The Big Ten was supposed to be college football's strongest conference in 2018, but after three brutal weeks of play, the league is trending down after suffering a number of high-profile non-conference losses.
The expectations were probably too high coming into the season. After ripping off seven consecutive bowl victories before Michigan spoiled a perfectly B1G postseason last year, preseason voters in both the Coaches and AP Polls had plenty of reason to stuff their ballots with Big Ten teams.
In both preseason polls, the conference took up more than a third of the top 14 teams nationally, with Wisconsin, Ohio State, Penn State, Michigan State and Michigan all getting love.
Fast forward three weeks and it's just the Buckeyes and Nittany Lions left standing inside the top 14 after the Badgers, Spartans and Wolverines suffered non-conference losses.
And the league seemed to bottom out last Saturday. Ohio State held its own in a neutral site win over TCU and Michigan and Penn State took care of business against their cupcakes, but the league still took its lumps in historically bad fashion.
From Fox research: The Big Ten lost seven non-conference games today to unranked teams. It's the first time that has happened since the AP poll started in 1936— robert smith (@Robert26Smith) September 16, 2018
The conference lowlight reel started right out of the gate, when Penn State needed overtime to hold off an Appalachian State rally on opening weekend. Later that night, Michigan traveled to South Bend, Indiana, and showed no signs of growth offensively, managing just 307 total yards, one offensive touchdown and a pair of turnovers in an uninspired 24-17 loss to Notre Dame.
A week later, Michigan State fell on the road to an unranked and underdog Arizona State team, Northwestern got clobbered by basketball-school Duke and Nebraska was out-hustled by Colorado.
But the floor bottomed out last week when Wisconsin lost to BYU, at home, as 23.5-point favorites. Then there was Rutgers losing by 41 to the Kansas Jayhawks. Maryland, Nebraska, Illinois, Iowa and Northwestern all lost to unranked opponents as well.
Is the Big Ten this bad? And if it is, what does that mean for Ohio State and its playoff aspirations?
There's reason to hope the league is better than its showing through three weeks. After the scare against Appalachian State, the Nittany Lions have averaged 49-point wins against Pitt and Kent State, neither of which are the breezy pushovers their names would suggest.

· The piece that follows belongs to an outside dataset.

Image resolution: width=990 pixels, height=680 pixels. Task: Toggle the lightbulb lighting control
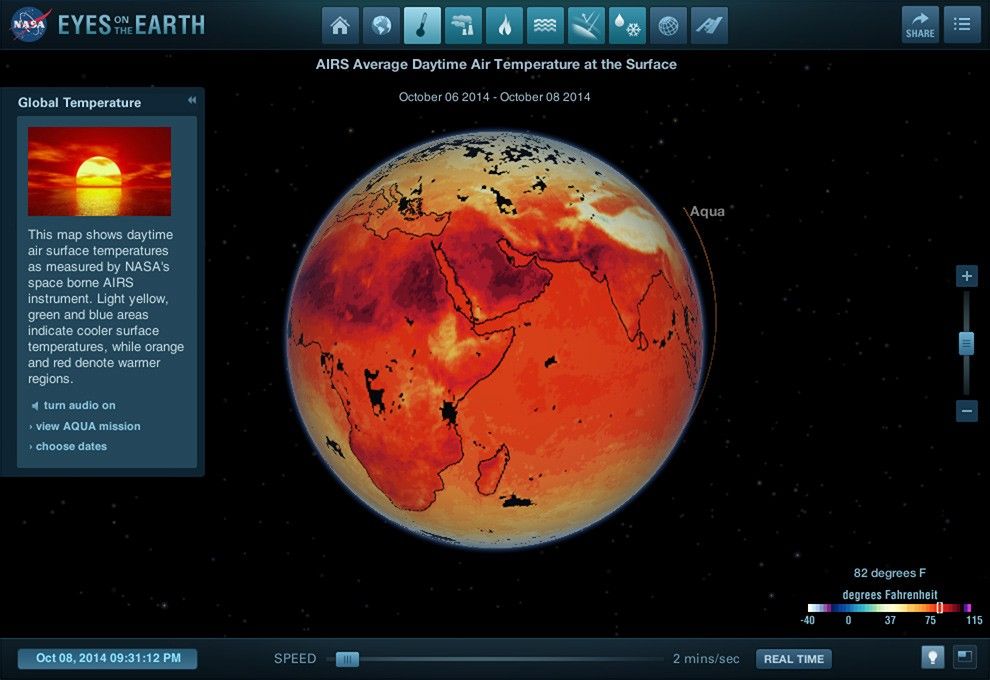932,658

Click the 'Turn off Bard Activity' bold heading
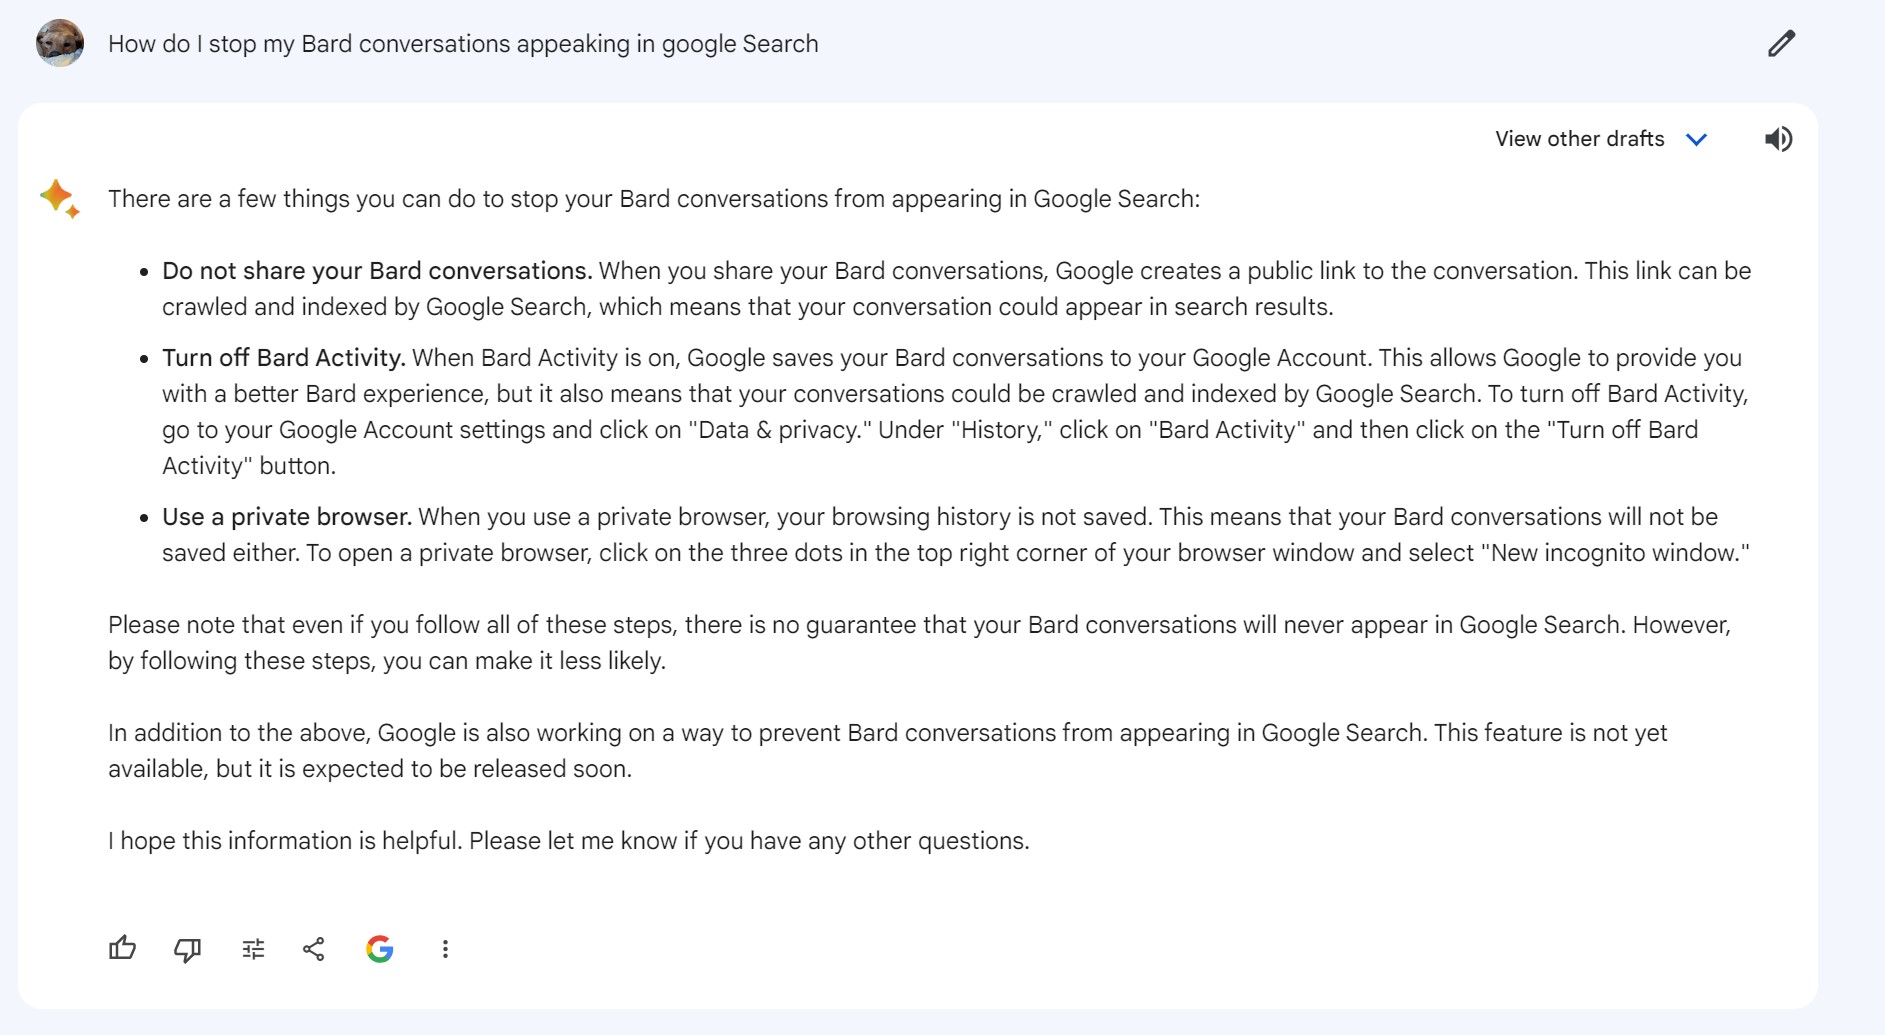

Michigan's offensive line is an absolute mess, but there's a sense of competence developing at the quarterback position that suggests the Wolverines could be slowly discovering their identity. That defense, too, is legitimate.
Michigan State is always balancing on a tightrope walk where falling to one side leads to total collapse, while stumbling over the other side results in an inexplicable 11-win season — because that's how logic works in whatever universe Jim Bollman operates in.
And then there are the pleasant surprises. P.J. Fleck has his Minnesota team rowing to an unbeaten start, albeit against non-stellar competition. Indiana has also navigated its schedule unscathed, with a notable win over Virginia in Week 2.
So while the league has its bruises to show after three weeks, it doesn't look as bad as it seems on the surface.
The Big Ten still has, at very least, a pair of College Football Playoff contenders remaining, and that's more than you can say for the ACC, Big 12 and Pac 12. And coincidentally, those two teams meet next week when Ohio State travels to Happy Valley for its primetime matchup against Penn State.
And despite their early losses, the Badgers, Spartans and Wolverines are still in the playoff race — they're just at the back of the pack and in need of a surge.
In short, it's too early to panic about the Big Ten's slow start. While troubling, the league still boasts five Top 25 teams and the middle-of-the-pack squads look solid. The ACC, Big 12 and Pac 12 each have just three teams in the Top 25.
So if the Buckeyes continue to take care of business, it's hard to imagine the Big Ten being left out of the playoff for a second consecutive season.